Pre-Revolutionary Russia

And its eerie similarity to America in 2020
Вступление._1905_год._Москва

What was pre-revolutionary Russia like? A place where robbery, extortion, and murder “became more common than traffic accidents.” Gary Saul Morson explains:

Anyone wearing a uniform was a candidate for a bullet to the head or sulfuric acid to the face. Country estates were burnt down (‘rural illuminations’) and businesses were extorted or blown up. Bombs were tossed at random into railroad carriages, restaurants, and theaters. Far from regretting the death and maiming of innocent bystanders, terrorists boasted of killing as many as possible, either because the victims were likely bourgeois or because any murder helped bring down the old order. A group of anarcho-­communists threw bombs laced with nails into a café bustling with two hundred customers in order ‘to see how the foul bourgeois will squirm in death agony.’

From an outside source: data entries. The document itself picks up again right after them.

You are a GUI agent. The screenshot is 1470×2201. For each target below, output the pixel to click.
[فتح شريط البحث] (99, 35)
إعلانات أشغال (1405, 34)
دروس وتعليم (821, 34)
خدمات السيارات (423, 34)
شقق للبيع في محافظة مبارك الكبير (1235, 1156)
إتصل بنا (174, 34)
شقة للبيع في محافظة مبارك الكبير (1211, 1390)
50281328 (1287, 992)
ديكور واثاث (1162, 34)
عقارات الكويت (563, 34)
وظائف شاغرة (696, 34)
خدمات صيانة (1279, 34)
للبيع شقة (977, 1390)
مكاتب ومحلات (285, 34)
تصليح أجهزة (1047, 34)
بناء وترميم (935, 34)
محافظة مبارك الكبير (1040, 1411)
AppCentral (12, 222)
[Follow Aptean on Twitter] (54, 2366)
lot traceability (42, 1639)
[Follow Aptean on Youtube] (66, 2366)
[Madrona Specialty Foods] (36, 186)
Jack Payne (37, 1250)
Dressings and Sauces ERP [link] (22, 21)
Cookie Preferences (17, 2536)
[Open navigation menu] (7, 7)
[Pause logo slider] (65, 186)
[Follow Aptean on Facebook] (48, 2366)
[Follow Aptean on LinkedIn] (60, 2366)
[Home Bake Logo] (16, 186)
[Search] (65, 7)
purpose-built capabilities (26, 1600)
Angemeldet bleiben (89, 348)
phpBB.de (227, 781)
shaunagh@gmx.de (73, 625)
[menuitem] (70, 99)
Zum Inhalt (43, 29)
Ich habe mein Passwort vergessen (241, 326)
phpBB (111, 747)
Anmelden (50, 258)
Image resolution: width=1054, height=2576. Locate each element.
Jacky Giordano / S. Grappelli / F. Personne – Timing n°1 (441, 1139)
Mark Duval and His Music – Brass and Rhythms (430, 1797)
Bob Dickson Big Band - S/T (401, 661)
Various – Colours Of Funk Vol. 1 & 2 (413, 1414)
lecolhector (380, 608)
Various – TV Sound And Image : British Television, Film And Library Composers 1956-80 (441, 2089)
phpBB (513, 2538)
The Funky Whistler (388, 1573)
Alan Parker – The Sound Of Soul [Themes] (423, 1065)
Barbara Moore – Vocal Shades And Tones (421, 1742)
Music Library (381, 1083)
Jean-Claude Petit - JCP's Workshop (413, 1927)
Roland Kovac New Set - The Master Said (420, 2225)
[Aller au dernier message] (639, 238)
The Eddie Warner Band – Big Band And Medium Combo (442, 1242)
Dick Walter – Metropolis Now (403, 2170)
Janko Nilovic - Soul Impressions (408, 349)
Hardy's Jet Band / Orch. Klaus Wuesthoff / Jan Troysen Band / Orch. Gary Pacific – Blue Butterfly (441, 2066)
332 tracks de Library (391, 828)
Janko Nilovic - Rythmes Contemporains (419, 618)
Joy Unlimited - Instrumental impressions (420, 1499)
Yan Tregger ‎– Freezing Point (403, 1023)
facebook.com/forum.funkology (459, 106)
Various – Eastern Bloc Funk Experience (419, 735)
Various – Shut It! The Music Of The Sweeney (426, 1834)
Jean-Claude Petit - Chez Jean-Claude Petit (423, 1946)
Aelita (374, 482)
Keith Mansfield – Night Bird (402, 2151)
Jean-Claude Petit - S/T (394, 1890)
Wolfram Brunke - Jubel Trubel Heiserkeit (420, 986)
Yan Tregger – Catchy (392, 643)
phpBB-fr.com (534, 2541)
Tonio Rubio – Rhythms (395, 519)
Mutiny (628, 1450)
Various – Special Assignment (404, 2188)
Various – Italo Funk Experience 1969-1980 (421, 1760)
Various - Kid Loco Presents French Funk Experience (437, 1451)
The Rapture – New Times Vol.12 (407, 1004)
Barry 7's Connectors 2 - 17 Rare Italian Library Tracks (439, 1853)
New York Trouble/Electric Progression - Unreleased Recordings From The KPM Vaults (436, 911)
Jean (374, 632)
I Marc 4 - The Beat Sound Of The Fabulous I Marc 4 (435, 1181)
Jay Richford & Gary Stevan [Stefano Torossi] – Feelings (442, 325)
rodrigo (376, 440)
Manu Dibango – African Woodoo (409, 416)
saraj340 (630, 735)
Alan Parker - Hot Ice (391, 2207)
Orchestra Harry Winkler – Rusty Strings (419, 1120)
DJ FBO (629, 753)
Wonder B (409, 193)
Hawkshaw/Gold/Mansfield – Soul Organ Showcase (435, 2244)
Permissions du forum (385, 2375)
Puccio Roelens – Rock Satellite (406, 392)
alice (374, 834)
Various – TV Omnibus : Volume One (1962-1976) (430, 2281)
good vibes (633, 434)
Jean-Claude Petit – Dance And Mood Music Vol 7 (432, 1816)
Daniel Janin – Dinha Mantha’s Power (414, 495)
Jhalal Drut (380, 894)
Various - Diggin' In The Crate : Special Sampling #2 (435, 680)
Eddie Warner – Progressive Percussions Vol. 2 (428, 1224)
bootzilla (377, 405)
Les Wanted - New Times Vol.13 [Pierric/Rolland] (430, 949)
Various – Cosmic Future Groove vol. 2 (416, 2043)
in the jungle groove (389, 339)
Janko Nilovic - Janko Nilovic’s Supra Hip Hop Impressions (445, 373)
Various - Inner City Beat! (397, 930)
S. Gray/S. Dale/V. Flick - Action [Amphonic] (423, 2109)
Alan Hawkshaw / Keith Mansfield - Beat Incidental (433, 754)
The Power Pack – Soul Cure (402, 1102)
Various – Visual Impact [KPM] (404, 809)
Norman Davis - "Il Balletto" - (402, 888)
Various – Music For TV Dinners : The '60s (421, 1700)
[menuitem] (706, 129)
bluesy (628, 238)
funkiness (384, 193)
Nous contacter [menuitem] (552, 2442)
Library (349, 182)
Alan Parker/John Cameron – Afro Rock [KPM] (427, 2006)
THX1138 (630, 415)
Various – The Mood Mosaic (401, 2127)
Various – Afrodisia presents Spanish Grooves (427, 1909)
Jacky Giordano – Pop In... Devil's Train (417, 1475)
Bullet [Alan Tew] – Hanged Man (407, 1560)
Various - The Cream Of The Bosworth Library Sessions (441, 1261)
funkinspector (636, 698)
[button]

Instead of the pendulum’s swinging back—a metaphor of inevitability that excuses people from taking a stand—the killing grew and grew, both in numbers and in cruelty. Sadism replaced simple killing. As Geifman explains, ‘The need to inflict pain was transformed from an abnormal irrational compulsion experienced only by unbalanced personalities into a formally verbalized obligation for all committed revolutionaries.’ One group threw ‘traitors’ into vats of boiling water. Others were still more inventive. Women torturers were especially admired.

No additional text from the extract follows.